Wie können die mehr als 10.000 Städte und Gemeinden in Deutschland klimaneutrale Energiesysteme entwickeln? Dafür wurden im Forschungsprojekt „Partizipation im digitalisierten Energiesystem durch soziale Innovationen“ (PaDiSo) drei Jahre lang Kommunen in Sachsen-Anhalt begleitet. Das Ergebnis sind Handlungsempfehlungen für die kommunale Energiewende.

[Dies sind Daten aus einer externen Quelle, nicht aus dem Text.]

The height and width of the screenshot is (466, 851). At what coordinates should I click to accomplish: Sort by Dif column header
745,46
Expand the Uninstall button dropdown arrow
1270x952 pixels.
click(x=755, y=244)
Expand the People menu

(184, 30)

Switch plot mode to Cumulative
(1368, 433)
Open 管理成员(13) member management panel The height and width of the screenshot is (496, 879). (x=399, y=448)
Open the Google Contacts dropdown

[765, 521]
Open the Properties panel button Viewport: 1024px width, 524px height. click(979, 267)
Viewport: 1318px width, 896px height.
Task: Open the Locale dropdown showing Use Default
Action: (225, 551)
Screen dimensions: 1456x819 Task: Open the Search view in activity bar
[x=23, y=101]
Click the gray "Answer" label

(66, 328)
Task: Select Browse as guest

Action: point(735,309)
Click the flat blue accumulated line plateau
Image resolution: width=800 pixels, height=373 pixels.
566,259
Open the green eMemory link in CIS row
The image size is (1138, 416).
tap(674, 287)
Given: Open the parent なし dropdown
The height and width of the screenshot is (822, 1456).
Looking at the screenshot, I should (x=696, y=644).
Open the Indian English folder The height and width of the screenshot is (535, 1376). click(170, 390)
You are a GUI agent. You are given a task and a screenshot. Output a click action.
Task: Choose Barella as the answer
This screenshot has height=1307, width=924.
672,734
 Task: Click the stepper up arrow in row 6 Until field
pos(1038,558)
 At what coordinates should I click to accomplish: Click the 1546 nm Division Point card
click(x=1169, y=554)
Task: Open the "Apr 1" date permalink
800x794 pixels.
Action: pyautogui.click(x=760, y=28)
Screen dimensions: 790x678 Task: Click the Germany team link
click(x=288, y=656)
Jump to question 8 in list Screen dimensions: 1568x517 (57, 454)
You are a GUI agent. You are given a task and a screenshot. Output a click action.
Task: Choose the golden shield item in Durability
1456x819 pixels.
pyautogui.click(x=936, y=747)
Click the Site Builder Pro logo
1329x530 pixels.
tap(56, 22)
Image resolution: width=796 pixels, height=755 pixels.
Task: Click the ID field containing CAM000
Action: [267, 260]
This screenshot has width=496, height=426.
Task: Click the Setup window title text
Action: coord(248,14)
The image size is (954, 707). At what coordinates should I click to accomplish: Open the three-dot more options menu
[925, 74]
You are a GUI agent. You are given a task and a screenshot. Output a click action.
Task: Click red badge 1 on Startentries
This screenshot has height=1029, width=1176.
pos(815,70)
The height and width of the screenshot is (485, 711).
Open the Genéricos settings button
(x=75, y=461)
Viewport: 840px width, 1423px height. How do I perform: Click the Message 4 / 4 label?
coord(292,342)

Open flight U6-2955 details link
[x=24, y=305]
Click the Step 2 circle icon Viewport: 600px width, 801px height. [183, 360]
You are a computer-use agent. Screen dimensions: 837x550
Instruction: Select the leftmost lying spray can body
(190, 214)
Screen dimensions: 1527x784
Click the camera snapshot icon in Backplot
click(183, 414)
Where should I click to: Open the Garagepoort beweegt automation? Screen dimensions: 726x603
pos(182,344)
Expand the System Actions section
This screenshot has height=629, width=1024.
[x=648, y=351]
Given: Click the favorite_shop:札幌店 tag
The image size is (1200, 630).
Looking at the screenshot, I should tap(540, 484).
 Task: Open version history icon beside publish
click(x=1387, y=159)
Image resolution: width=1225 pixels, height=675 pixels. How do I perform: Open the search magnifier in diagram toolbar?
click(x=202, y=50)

Basierend auf den Ergebnissen aus ihrem dreijährigen Forschungsprojekt bieten die Forscherinnen des Instituts für ökologische Wirtschaftsforschung (IÖW), des Zentrums Technik und Gesellschaft der Technischen Universität Berlin und des Vereins Energieavantgarde Anhalt Orientierung und Handlungsempfehlungen zur Unterstützung kommunaler Akteure bei der Entscheidungsfindung. Das Bundesministerium für Wirtschaft und Klimaschutz fördert das Projekt im Programm „Energiewende und Gesellschaft“.
Mit der Handreichung „Die regionale Energiewende gestalten“ geben die Wissenschaftlerinnen Entscheidungsträgern in den Kommunen praxisrelevante Erkenntnisse für die lokale Energiewende an die Hand. Sie zeigen auf, welche neuen Denk- und Handlungsweisen oder Organisationsformen mit der Energiewende verbunden sind. Die Bürgermeisterinnen und Bürgermeister der am Forschungsprojekt beteiligten Kommunen aus der Region Anhalt-Bitterfeld-Dessau-Wittenberg betonen, dass der interkommunale Austausch, die wissenschaftliche Unterstützung und das Lernen von Vorbildern für ihre kommunale Entwicklung wichtige Impulse geben.
Eigene Erfahrungen mit anderen Kommunen teilen
„Das Energiesystem vor Ort zu transformieren, ist komplex“, sagen die Nachhaltigkeitsforscherinnen Friederike Rohde und Sabine Hielscher vom IÖW. „Der Zeitdruck ist groß, doch die Bedingungen für raschen Wandel sind nicht überall gegeben – im Gegenteil gibt es auch Beharrungstendenzen. Hier müssen Kommunen neu denken, neu organisieren und neu handeln. Unsere Forschung mit Praxisakteuren zeigt: Auch Verwaltungen und Kommunen sind schon seit vielen Jahren innovativ. Und sie sind offen, andere an ihren Erfahrungen teilhaben zu lassen.“
Gemeinsam mit den Kommunen hat das Forschungsteam Unterstützungsformate erarbeitet. Zwei Fallstudien aus der Harzregion zeigen auf, welche Bedingungen eine gelungene Energietransformation begünstigen. „Die Kommunen brauchen das Rad nicht neu zu erfinden. Um die Energiewende flächendeckend umzusetzen, hilft vor allem die strategische Nachahmung guter Beispiele, die an die jeweiligen kommunalen Umstände angepasst sind“, erklären Catharina Lüder und Emilia Nagy vom Zentrum Technik und Gesellschaft der TU Berlin.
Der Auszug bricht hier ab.